▶ **Zitierter Text**

Neue Machtverhältnisse: Digitalkonzerne wie Google und Facebook eignen sich quasi-staatliche Funktionen an, beobachtet Joseph Vogl.

Moderation: Simone Miller · 14.03.2021

Geld, Macht und Einfluss konzentrieren sich immer stärker in den Händen weniger Internet- und Finanzkonzerne: Sie gefährdeten die Demokratie, warnt der Publizist Joseph Vogl, indem sie aus Feindseligkeiten systematisch Kapital schlagen.

Die globalen Finanzmärkte sind in den vergangenen Jahrzehnten geradezu explodiert. Inzwischen ist die Summe der Geldanlagen, die dort pro Jahr investiert werden, etwa dreimal so hoch wie die aller anderen Umsätze weltweit. Gleichzeitig übersteigen Privatvermögen die Einnahmen öffentlicher Haushalte um ein Vielfaches. So beträgt das private Vermögen der Europäerinnen und Europäer seit der Jahrtausendwende das Vier- bis Sechsfache dessen, was die Gesellschaften des Kontinents im Jahr erwirtschaften.

▶ **Gegebene Daten**
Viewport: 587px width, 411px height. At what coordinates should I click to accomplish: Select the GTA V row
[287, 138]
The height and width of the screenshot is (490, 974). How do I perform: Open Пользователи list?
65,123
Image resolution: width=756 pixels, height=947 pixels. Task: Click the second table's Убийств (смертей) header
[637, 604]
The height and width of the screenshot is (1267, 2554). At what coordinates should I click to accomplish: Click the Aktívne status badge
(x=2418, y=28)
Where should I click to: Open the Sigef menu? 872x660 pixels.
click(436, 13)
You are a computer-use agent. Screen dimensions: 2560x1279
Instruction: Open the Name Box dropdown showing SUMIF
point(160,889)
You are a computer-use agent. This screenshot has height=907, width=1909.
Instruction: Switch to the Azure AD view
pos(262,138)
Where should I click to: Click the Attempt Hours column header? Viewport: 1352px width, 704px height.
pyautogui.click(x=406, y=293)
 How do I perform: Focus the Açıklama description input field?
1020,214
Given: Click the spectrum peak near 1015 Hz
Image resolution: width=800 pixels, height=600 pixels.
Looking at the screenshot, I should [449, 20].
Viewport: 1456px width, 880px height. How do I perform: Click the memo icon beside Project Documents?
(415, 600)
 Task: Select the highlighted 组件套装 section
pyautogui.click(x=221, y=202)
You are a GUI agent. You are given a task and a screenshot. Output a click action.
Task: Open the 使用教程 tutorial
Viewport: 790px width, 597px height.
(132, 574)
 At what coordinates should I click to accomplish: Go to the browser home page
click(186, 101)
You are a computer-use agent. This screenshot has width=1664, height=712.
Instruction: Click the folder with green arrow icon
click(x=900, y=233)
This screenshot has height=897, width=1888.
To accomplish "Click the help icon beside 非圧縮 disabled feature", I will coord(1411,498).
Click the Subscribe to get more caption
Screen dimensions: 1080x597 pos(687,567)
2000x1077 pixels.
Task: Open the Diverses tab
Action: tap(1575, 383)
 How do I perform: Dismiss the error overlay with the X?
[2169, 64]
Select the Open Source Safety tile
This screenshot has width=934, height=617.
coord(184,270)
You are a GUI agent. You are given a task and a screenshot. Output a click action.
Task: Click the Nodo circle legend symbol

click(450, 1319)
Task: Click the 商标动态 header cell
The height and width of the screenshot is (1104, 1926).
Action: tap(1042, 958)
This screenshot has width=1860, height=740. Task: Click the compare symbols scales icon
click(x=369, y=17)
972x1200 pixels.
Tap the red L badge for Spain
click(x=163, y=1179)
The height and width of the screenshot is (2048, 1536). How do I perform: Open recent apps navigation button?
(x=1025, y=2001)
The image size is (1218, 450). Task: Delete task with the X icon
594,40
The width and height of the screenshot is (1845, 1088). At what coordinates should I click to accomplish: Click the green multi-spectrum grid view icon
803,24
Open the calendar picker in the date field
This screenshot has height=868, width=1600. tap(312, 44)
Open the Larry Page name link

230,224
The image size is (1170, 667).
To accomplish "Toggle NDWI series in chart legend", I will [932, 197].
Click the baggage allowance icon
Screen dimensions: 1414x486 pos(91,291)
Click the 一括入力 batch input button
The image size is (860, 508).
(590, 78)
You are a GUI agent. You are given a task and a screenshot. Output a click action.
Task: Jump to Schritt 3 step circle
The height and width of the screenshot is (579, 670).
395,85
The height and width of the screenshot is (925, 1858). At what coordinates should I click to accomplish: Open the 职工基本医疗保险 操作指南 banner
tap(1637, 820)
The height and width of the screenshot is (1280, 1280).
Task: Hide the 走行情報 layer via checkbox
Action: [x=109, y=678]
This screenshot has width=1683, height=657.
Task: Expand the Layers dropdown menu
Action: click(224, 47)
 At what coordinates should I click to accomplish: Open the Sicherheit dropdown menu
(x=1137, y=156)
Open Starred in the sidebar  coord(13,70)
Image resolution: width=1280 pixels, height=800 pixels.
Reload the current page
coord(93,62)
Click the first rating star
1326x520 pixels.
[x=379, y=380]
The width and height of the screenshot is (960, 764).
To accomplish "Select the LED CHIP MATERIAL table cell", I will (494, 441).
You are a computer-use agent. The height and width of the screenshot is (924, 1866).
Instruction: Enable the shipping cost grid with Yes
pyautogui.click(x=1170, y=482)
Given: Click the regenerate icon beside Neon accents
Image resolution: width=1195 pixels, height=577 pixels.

▶ **Zu bearbeitende Aufgaben**
a – Schreiben Sie aus dem zitierten Text den Abschnitt von "Die globalen Finanzmärkte" bis "im Jahr erwirtschaften." wortgetreu ab.
b – Beantworten Sie anhand des zitierten Textes die folgenden Fragen:
(i) Wer hat die Moderation übernommen?
(ii) Wie hoch ist die Summe der pro Jahr an den globalen Finanzmärkten investierten Geldanlagen im Vergleich zu allen anderen Umsätzen weltweit?
(iii) Das Wievielfache dessen, was die Gesellschaften Europas im Jahr erwirtschaften, beträgt seit der Jahrtausendwende das private Vermögen der Europäerinnen und Europäer?
c – Fassen Sie den zitierten Text in zwei Sätzen zusammen.

▶ **Lösungen der Aufgaben**
a –
Die globalen Finanzmärkte sind in den vergangenen Jahrzehnten geradezu explodiert. Inzwischen ist die Summe der Geldanlagen, die dort pro Jahr investiert werden, etwa dreimal so hoch wie die aller anderen Umsätze weltweit. Gleichzeitig übersteigen Privatvermögen die Einnahmen öffentlicher Haushalte um ein Vielfaches. So beträgt das private Vermögen der Europäerinnen und Europäer seit der Jahrtausendwende das Vier- bis Sechsfache dessen, was die Gesellschaften des Kontinents im Jahr erwirtschaften.

b –
(i) Simone Miller
(ii) Etwa dreimal so hoch
(iii) Das Vier- bis Sechsfache

c – Der Publizist Joseph Vogl beobachtet, dass sich Digitalkonzerne wie Google und Facebook quasi-staatliche Funktionen aneignen. Er warnt, dass Geld, Macht und Einfluss sich immer stärker bei wenigen Internet- und Finanzkonzernen konzentrieren, die die Demokratie gefährdeten, indem sie aus Feindseligkeiten systematisch Kapital schlagen, während die globalen Finanzmärkte explodiert sind und Privatvermögen die Einnahmen öffentlicher Haushalte um ein Vielfaches übersteigen.